### SELECTED EXTRACT
□ □ □

Hello! ^o^ Sorry it has taken me so long to get back into gear (I was sick, but now I'm fine again)! Here's the next installment in the essay series, the rest will follow. Have fun!
#6: Myojo 2006-12 Lefty
Normally I think quite negatively and don't have much confidence in myself, but there is one unique thing that I can be proud of in front of other people. That's the fact that I'm left-handed.
In this society where a lot of people are pressured into being right-handed, the rare people who are still left-handed are thought of as being interesting. There are several right-handed people who notice that I'm left-handed when I write, eat or do sports and who envy me, saying, "Ah, I wish I was born left-handed too!" At these times, I can feel a bit superior. Of course, I myself feel that it's great to have been born left-handed and not have it corrected to being right-handed. In earlier times, being left-handed was made out to be a bad omen, and my grandfather on my mother's side hated seeing me use my left hand. When I was little, I was often told, "Get it corrected!" Even though my parents did try to make me use my right hand more, I stuck to being left-handed. It was worth doing that, if only because that way I could become someone left-handed who was envied by other people.
Most probably the image that the world generally has of left-handed people is that they possess the aura of a genius. Leonardo da Vinci, Michelangelo, Picasso and Kurt Cobain from Nirvana, the band I love, were all left-handed. Even though that might be enough evidence for the theory that all left-handed people are geniuses, those are just a select few, so that seems suspiciously simplistic even from my perspective as left-handed person. Consequently, the merit of being left-handed is, to be honest, just that you are being thought of as genius, there isn't much else. It's rather the demerits of which there are many.

□ □ □

### TASKS TO CARRY OUT
1. In the essay on being left-handed, which relative disliked seeing the writer use the left hand?
2. Carry on the essay on being left-handed from the point where it stops, keeping its voice and subject.

### SUPPLIED MATERIAL
□ □ □

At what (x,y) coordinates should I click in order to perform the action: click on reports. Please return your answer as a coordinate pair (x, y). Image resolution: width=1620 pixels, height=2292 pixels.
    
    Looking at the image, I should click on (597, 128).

□ □ □

### ANSWERS FOR THIS EXERCISE
1. The writer's grandfather on the mother's side.

2.
First, I can't use scissors. It's not as if I couldn't use them at all, but when I try to cut things with scissors using my left hand, I'm forced to give up. That's why I have to ask someone when I need to cut something. And the hardest thing is that there are not many people who know about this handicap for left-handed people, so everytime, everytime I have to give the same explanation over and over again. This is something that really gets on my nerves.
Next, the ticket gate is on the opposite side. Right-handed people might not notice this, but the place where you insert your ticket into the ticket gate is always on the right side. Being left-handed like I am, when I want to pass the ticket gate, I'm always caught in the dilemma whether to put the ticket into my right hand or whether to twist my body so that I can insert it with my left. Mostly I insert it with my right hand, but it doesn't go in the way it is supposed to, and the gate goes pinpon, pinpon (<-- sound of the ticket gate when it closes). Just for this, the Suica card comes to the rescue of left-handed people, because you can use it instead of a ticket and it gets scanned as you pass the gate.
There are lots and lots of other disadvantages, but the one time that I really regretted having been born left-handed, was when I read that on average, the life span of left-handed people is seven years shorter than that of right-handed people. Apparently, it is because of the stresses of everyday life that left-handed people feel in this society of right-handed people that shortens their life span. How about that. I don't know how this is in terms of compensation, but compared to their right-handed counterparts, left-handed college graduate students on average have a 26% higher salary. Money is not everything in life, but it's better to have it than not to have it, as it helps you out in various ways, and it gets you fulfillment. So, to live a long right-handed life, or to know genius as someone left-handed (though I really don't know if that's true) and expect to live a short, but fulfilled life. Well, I couldn't decide which option is better, but I wish this society which caters mostly to the right-handed people would try to make things a little bit easier for the left-handed people too.
The author's left hand
[Next is the small text under the picture which I included because I love KoyaShigeTego's Hawaii vacation reports. ^_^]
Katô-sensei who had summer vacation a bit late and went to Hawaii together with Koyama and Tegoshi. "Iya, it was really great! I didn't want to go home at all. But I was stung by a jellyfish in the sea, and when the right side of my upper body started trembling, I thought I would die..."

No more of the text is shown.